Waldbrände: Kritik an türkischer Regierung
4. August 2021Seit mehr als einer Woche nehmen die massiven Waldbrände im Süden der Türkei kein Ende - starke Winde und extreme Hitze fachen die Feuer immer wieder an. Tausende Feuerwehrleute versuchen die Flammen an der türkischen Mittelmeerküste unter Kontrolle zu bringen. Bisher konnten die verheerenden Waldbrände, die sich überwiegend in den Touristenregionen Antalya und Mugla ereignen, nur teilweise unter Kontrolle gebracht werden. Dutzende Dörfer und Hotels wurden evakuiert - zahlreiche Einheimische und Touristen mussten mit Booten in Sicherheit gebracht werden.
Schlimmste Brände seit einem Jahrzehnt
Der Schaden ist bereits jetzt enorm: Für neun Menschen kam jede Hilfe zu spät, etliche Menschen wurden verletzt. Von vielen Häusern - vor allem in Manavgat, einer Stadt in der Provinz Antalya - ist nur noch Asche übrig geblieben. Seit Jahresbeginn wurde nach Auskunft der türkischen Behörden bereits eine Fläche von 2138 Hektar zerstört.
Die aktuellen Waldbrände gelten als die schlimmsten in der Türkei seit gut einem Jahrzehnt. Dennoch, meint der Ökologe und Fachmann für Waldbrände İsmail Bekar, sei die Aufmerksamkeit in diesem Jahr besonders groß: "Auch letztes Jahr gab es massive Brände in der Türkei", sagte er der DW. "Die Feuer werden dieses Jahr medial mehr wahrgenommen, deshalb denken viele Menschen, dass plötzlich alles in Flammen steht."
Marodes Löschgerät erschwert Einsatz
Doch neben der Sorge wächst in der Bevölkerung auch der Unmut über das Krisenmanagement der Regierung. Laut Ministerium für Land- und Forstwirtschaft sind gerade einmal sechs Feuerlöschflugzeuge gegen die Waldbrände im Einsatz. Hinzu kommen nach Angaben des Ministerium zwar 45 Hubschrauber. Dennoch verweisen Kritiker darauf, dass die meisten europäischen Länder mit mediterranem Klima deutlich besser ausgerüstet seien.
Weiter befeuert wird die Unzufriedenheit in der türkischen Gesellschaft durch Berichte über viele technische Probleme beim Kriseneinsatz des türkischen Luftfahrtverbands THK, der die Löschflugzeuge und -hubschrauber sowie weiteres Löschgerät betreibt. Die Regierung, der der THK untersteht, heißt es, habe den Verband vernachlässigt und die Ausrüstung nur dürftig in Stand gehalten.
Twitter-Kampagne: #helpturkey
Auch in den Sozialen Medien schimpfen viele Nutzer über die türkische Regierung. Am Sonntagabend starteten einige Twitter-Nutzer die Kampagne #helpturkey. Unter dem Hashtag werben zahlreiche Menschen bei der internationalen Gemeinschaft um Solidarität und Hilfe: "Wir möchten alle Länder dazu aufrufen, uns zu helfen." Man sei auf internationale Hilfe angewiesen, weil es nicht genug Löschflugzeuge gebe, heißt es in dem Appell. Die Kampagne ging schnell viral, auch weil berühmte Persönlichkeiten sie unterstützten.

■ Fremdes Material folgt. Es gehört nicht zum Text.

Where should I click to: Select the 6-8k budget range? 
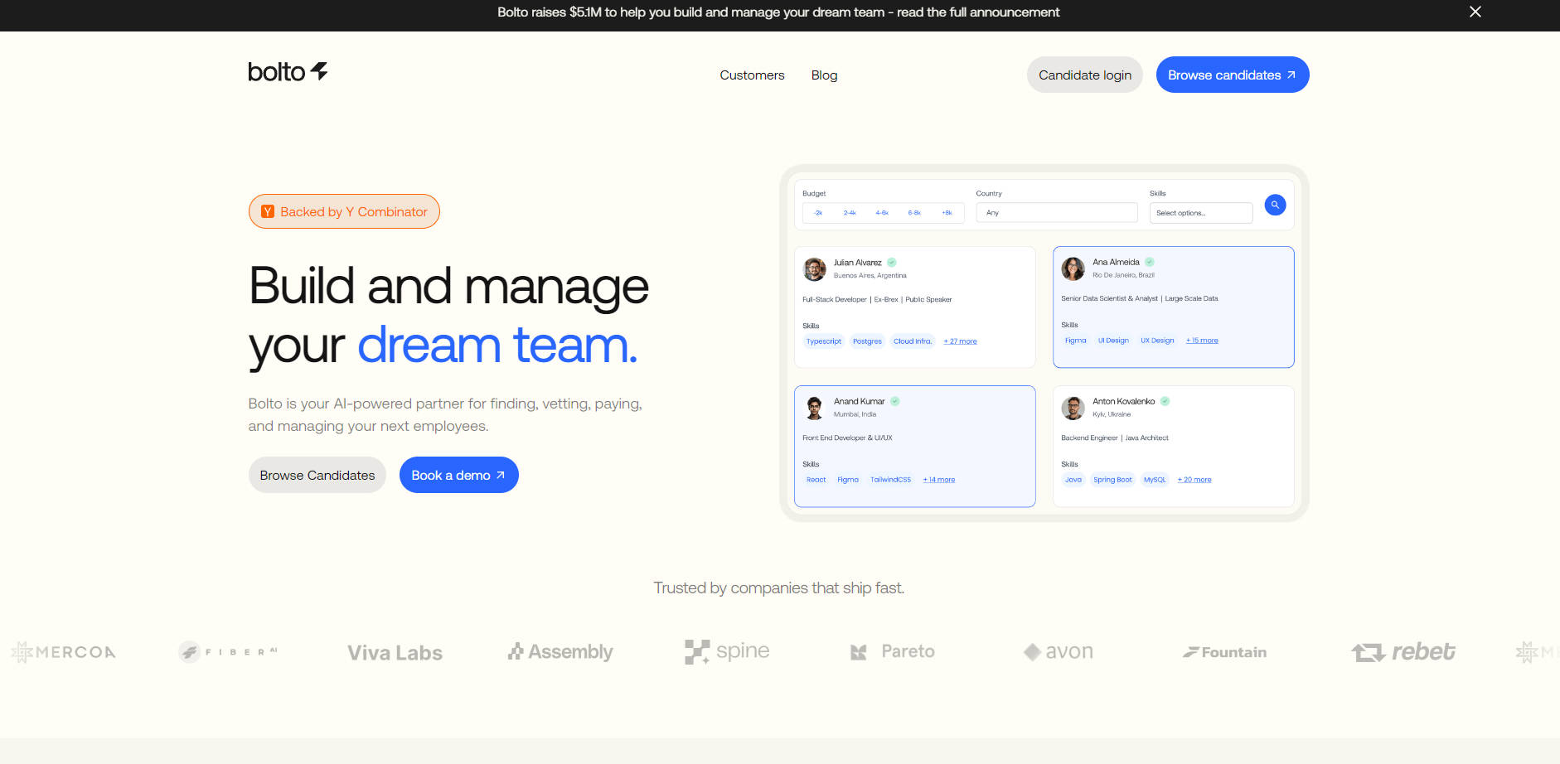click(914, 213)
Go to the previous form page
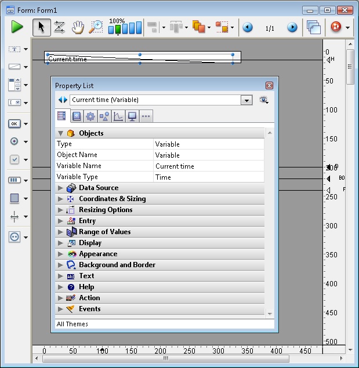This screenshot has width=359, height=368. [x=248, y=27]
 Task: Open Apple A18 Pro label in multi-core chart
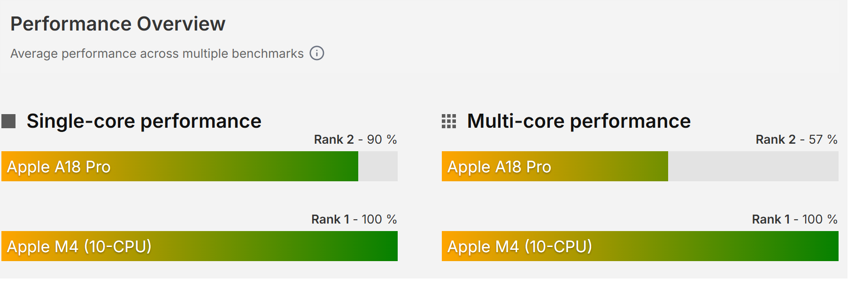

Mittlerweile hat die Türkei Unterstützung aus dem Ausland erhalten: Die Europäische Union, mit der Ankara seit einiger Zeit schwierige Beziehungen unterhält, sprang ein und schickte drei Löschflugzeuge an die türkische Mittelmeerküste. Auch Russland, die Ukraine, Aserbaidschan und der Iran haben Flugzeuge in die betroffenen Gebiete verlegt.
Der türkische Staat hat angekündigt, Hilfsgelder zur Regulierung der Schäden bereitzustellen, die durch die Brände entstanden sind. Präsident Recep Tayyip Erdogan versprach, 50 Millionen türkische Lira in der Provinz Antalya zu investieren, um den "dringenden Bedarf in den betroffenen Gebieten zu decken". Damit sollen vor allem Schäden in der Landwirtschaft, der Viehzucht und an Gewächshäusern kompensiert werden.
Regierung sucht Verantwortliche
Auf der Suche nach Ursachen hat die türkische Regierung nicht ausgeschlossen, dass "Saboteure" für die Waldbrände verantwortlich sein könnten. Die Opposition und einige Betroffene sehen darin den Versuch, von dem - aus ihrer Sicht - missratenen Krisenmanagement abzulenken.
Auch Klimaforscher Bekar hält es für fragwürdig, reflexhaft von Brandstiftung auszugehen: "Im mediterranen Raum kann bei heißem und trockenem Wetter schon der kleinste Funke große Brände verursachen."